Continuing with my ongoing test program extract_kyra.exe from the scummvm tools I've been looking at the very first call in main. It would appear that this exe was compiled with stack checking runtime code enabled. That very first call is to a short little procedure that takes a single parameter in the eax register; the number of bytes to subtract from esp. Here's a disassembly of the procedure:

push ecx
mov ecx, esp
add ecx, 8

cmp eax, 1000h
jb short loc_40534D
sub ecx, 1000h
or dword ptr [ecx], 0
sub eax, 1000h
jmp short loc_405336

sub ecx, eax
or dword ptr [ecx], 0
mov eax, esp
mov esp, ecx
mov ecx, [eax]
mov eax, [eax+4]
jmp eax

It not only subtracts the requested number of bytes from the stack pointer, it also tests the stack every 4k to ensure that a stack overflow hasn't occured. This is all very amusing but it isn't the kind of stuff we want to see in a decompilation. If you're interested in low level detail like this, a disassembler is the tool to use to discover it.

The first thing we have to do is modify Win32BinaryFile::IsStaticLinkedLibProc to return true when it is passed the address of this procedure. I decided to encapsulate the pattern which recognises this procedure in a function called IsMinGWsAllocStack which just does a memcmp on the literal bytes. If the procedure contained any relocations I'd have to do something more complicated, but thankfully this one doesn't.

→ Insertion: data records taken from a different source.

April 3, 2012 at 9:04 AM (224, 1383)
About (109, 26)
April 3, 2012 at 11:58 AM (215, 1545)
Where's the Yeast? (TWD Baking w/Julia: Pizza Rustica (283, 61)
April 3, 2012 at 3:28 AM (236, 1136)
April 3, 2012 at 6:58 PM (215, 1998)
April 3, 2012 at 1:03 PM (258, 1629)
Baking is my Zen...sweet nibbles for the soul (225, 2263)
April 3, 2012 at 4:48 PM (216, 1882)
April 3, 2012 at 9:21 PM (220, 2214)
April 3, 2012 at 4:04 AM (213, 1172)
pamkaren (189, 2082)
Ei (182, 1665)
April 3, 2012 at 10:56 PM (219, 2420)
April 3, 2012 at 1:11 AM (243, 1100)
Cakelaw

Next, I need to modify Win32BinaryFile::SymbolByAddress to return an appropriate name for any procedure that matches the pattern. I chose __mingw_allocstack, but I might modify this later if a more appropriate name (like the one the mingw programmers actually used) becomes known to me.

Finally, I need to modify PentiumFrontEnd::helperFunc to recognise this name and replace the call with a single statement: *32* r28 := r28 - r24.

Here's my changes to Win32BinaryFile.cpp and pentiumfrontend.cpp.

The next two procedure calls in main look like they're part of the runtime initialisation code too. I'll recognise and remove them. In summary, I now recognise five static library procedures in MinGW exes: __mingw_allocstack, __mingw_frame_init, __mingw_frame_end, __mingw_cleanup_setup, and an inline asm implementation of malloc. As a result, I have reduced the number of user procedures to be decompiled from 70+ to 7. Here they are; still atrocious, but there's now less of them. Turning on Mike's dataflow based type analysis makes the output different and sometimes better. Seeing as Mike is actively working to make this better I've modified the GUI to use dataflow based type analysis by default. Eventually I've got to add some more options to the init phase of the workflow so you don't have to recompile to fiddle with different options.


  1. I think this function is alloca (or more likely __alloca). The parameter is the amount of data to allocate. The strange stack accesses are probing consecutive pages of the stack so the VMM commits pages. I haven't confirmed that this is correct by checking MinGW, but it looks very much like Visual C++'s alloca code.

  2. IDA Pro identifies it as __chkstk, but looking at the MinGW code it appears to have some other name. Whatever, we know what it does.

  3. What about AI and pattern training, based on standardized test programs? When the high level code of such a program is known, the compiler/linker added parts can be identified automagically, and can be remembered in a library.